Belgian researcher Lennert Wouters revealed at Black Hat how he mounted a successful fault injection attack on a user terminal for SpaceX’s satellite-based internet system
A Belgian security researcher has successfully hacked the SpaceX operated Starlink satellite-based internet system using a homemade circuit board that cost around $25 to develop, he revealed at Black Hat.
Lennert Wouters revealed a voltage fault injection attack on a Starlink User Terminal (UT)—or satellite dish people use to access the system – that allowed him to break into the dish and explore the Starlink network from there, he revealed in a presentation called “Glitched on Earth by Humans” at the annual ethical hacker conference this week.
Wouters physically stripped down a satellite dish he purchased and created the custom board, or modchip, that can be attached to the Starlink dish, according to a report on Wired about his presentation on Wednesday.
He developed the tool using low-cost, off-the-shelf parts and was able to use it to obtain root access by glitching the Starlink UT security operations center bootrom, according to a tweet previewing the presentation that he said was sent through a rooted Starlink UT.
To design the modchip, Wouters scanned the Starlink dish and created the design to fit over the existing Starlink board. He soldered the modchip—comprised of a Raspberry Pi microcontroller, flash storage, electronic switches and a voltage regulator–to the existing Starlink PCB and connected it using a few wires, according to the report.
Once attached to the Starlink dish, the tool launched a fault injection attack to temporarily short the system, which allowed for bypass of Starlink’s security protections so Wouters could break into locked parts of the system.
Wouters’ attack runs the glitch against the first bootloader–the ROM bootloader that’s burned onto the system-on-chip and can’t be updated. He then deployed patched firmware on later bootloaders, which gave him control of the dish, according to the report.
Wouters first performed the attack in a lab before implementing the modchip on the dish itself, he revealed in a write-up about his presentation published on the conference’s website.
“Our attack results in an unfixable compromise of the Starlink UT and allows us to execute arbitrary code,” Wouters wrote. “The ability to obtain root access on the Starlink UT is a prerequisite to freely explore the Starlink network.”
Wouters was able to explore the Starlink network and its communication links once he gained access to the system, adding that other researchers can potentially build on the work to further explore the Starlink ecosystem.
Wouters revealed the vulnerability to SpaceX in a responsible way through its bug bounty program before publicly presenting on the issue.
Implications for Starlink
Starlink is SpaceX’s low Earth orbit satellite constellation, an ambitious project that aims to provide satellite internet coverage to the whole world. Some 3,000 small satellites launched since 2018 already are providing internet to places that can’t be reached by terrestrial networks. Other companies—including Boeing, Amazon and Telesat—also have launched their own satellite constellations to provide internet from space.

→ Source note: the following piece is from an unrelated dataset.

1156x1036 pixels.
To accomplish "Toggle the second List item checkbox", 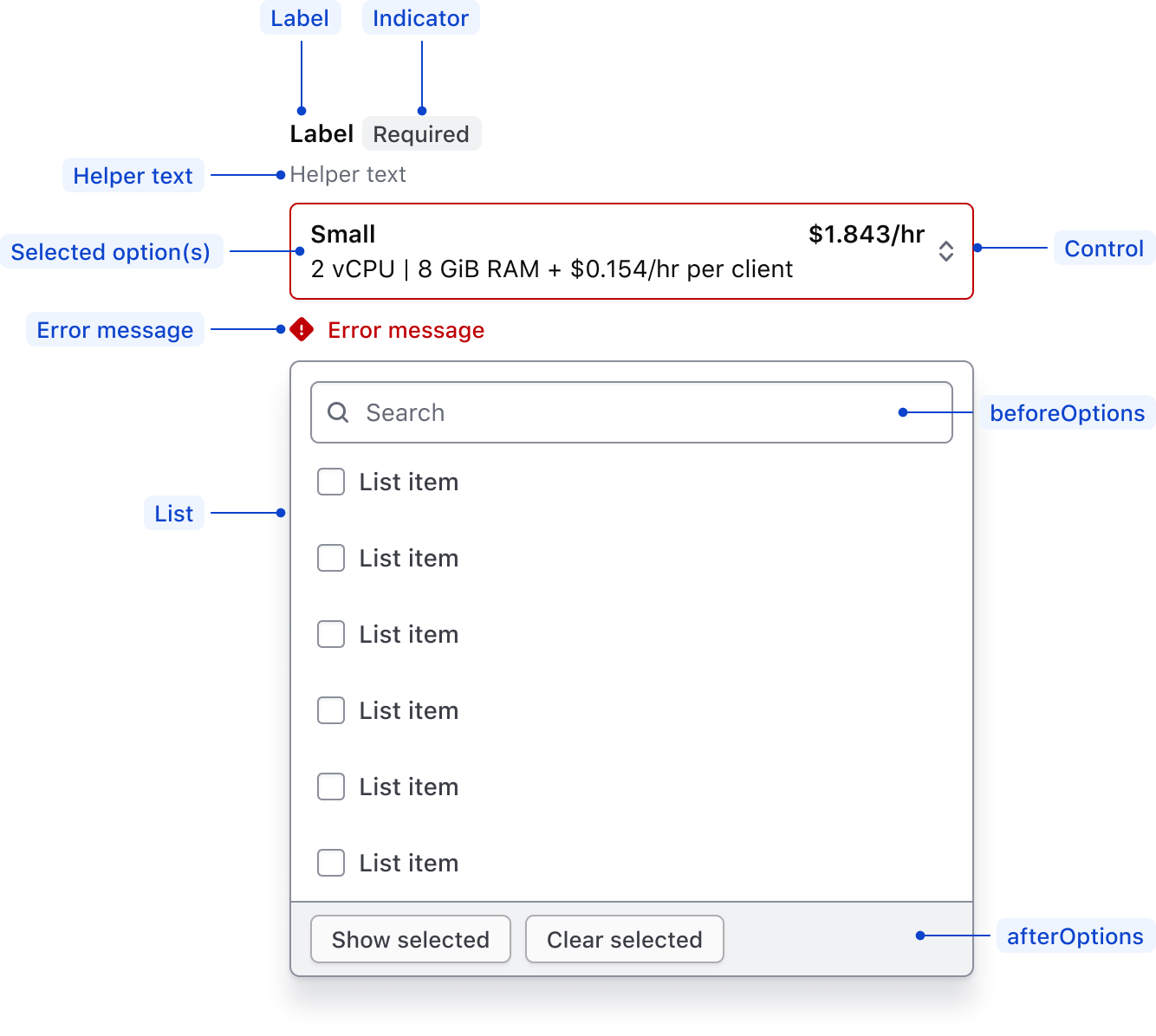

Starlink’s UT is one of three core components of the Starlink system; the other two are the satellites that move about 340 miles above the Earth’s surface to beam down internet connections, and gateways that transmit connections up to the satellites. The UTs also communicate with satellites to provide internet on Earth.
As is typically the case with any technology, the increase in use and deployment of Starlink and other satellite constellations also means that threat actors have a greater interest in finding their security holes to attack them.
Indeed, Russia saw an advantage in taking out a satellite providing internet communications across Europe by attacking its technology on the ground as Russian troops entered Ukraine on Feb. 24. The move successfully disrupted communications on the ground in Ukraine at a crucial time in the invasion, while also affecting other parts of Europe. It even had a ripple effect and jammed airplane navigation systems and other critical infrastructure.
Knowing the critical nature of its security, SpaceX already has responded to Wouters’ presentation with a six-page paper published online inviting security researchers to “bring on the bugs” to help the company better protect the Starlink system as well as offering a detailed explanation of how it protects Starlink.
The paper also congratulates Wouters’ research, calling it “technically impressive” before poking a series of holes in it and assuring that Starlink’s “defense-in-depth approach to security limits the overall impact of this issue to our network and users.”